**Assignment:** State how many lines in the listing include the word "Collapse", and give no other text.

----- Source material

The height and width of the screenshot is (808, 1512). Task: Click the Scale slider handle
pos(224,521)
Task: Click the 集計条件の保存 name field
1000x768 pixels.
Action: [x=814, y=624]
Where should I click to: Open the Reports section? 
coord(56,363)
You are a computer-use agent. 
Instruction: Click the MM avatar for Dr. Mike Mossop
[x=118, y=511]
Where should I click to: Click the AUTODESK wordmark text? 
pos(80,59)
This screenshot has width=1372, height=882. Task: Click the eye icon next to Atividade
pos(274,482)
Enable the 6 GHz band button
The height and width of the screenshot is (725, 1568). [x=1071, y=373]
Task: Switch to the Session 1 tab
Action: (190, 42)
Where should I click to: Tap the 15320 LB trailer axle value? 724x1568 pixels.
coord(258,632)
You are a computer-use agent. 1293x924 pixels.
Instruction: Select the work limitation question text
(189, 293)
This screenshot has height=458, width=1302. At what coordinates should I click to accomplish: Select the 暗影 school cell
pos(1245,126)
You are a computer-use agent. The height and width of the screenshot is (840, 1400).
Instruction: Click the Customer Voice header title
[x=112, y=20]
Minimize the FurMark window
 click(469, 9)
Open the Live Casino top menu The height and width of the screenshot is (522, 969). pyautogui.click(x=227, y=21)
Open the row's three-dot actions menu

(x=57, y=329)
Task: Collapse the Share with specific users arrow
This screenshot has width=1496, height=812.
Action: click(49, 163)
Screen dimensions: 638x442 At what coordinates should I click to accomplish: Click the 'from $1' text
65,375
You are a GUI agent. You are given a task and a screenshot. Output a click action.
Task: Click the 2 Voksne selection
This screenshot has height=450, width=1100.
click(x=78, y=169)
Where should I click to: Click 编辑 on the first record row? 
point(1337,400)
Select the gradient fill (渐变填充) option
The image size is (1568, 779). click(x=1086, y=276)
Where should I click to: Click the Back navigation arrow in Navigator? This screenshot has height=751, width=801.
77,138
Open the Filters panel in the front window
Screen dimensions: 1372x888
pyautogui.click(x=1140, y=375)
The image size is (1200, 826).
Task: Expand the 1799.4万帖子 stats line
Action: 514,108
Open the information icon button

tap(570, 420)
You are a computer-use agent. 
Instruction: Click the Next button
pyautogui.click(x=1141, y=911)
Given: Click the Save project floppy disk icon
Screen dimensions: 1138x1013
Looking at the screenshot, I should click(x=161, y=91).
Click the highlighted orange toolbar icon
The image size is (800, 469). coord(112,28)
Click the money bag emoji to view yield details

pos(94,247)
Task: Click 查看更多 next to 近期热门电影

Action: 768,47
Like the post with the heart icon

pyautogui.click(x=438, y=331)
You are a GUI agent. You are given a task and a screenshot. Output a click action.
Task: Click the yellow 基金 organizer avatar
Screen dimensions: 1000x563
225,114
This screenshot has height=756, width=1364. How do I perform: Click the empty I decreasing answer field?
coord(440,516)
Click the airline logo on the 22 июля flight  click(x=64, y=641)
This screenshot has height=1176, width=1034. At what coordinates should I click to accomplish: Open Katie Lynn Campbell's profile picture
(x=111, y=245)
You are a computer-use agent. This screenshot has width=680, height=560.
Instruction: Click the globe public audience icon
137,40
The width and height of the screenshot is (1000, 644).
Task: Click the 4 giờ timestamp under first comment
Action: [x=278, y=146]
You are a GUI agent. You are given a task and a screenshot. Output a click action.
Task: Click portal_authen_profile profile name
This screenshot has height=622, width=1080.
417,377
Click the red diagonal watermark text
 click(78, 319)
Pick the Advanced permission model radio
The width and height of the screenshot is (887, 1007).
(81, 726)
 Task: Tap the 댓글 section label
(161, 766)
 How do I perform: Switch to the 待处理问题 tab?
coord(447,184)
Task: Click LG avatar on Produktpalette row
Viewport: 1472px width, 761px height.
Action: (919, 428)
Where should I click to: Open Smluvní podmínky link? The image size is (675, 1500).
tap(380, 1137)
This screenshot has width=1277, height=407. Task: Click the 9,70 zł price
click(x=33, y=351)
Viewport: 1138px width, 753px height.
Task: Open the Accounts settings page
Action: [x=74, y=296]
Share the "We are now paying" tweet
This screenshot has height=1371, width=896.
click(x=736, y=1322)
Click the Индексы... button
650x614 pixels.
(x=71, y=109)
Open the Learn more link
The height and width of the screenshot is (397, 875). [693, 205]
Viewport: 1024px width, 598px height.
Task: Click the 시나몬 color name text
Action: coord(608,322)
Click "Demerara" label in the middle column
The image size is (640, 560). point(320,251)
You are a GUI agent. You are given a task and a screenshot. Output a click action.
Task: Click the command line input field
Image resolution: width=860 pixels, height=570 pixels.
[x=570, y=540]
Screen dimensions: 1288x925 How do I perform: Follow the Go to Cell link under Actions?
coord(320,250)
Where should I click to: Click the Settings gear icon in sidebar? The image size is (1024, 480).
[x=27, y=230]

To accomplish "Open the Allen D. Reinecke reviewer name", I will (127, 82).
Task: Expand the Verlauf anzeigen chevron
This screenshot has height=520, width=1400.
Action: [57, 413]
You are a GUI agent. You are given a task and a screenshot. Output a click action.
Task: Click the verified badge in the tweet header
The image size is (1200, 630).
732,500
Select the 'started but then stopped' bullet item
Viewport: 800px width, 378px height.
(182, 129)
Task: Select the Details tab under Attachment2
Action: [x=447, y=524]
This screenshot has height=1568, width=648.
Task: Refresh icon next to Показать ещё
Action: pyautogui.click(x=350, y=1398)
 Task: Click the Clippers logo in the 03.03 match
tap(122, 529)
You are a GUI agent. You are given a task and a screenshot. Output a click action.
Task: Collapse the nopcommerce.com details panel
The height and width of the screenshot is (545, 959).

----------

**Response:** 2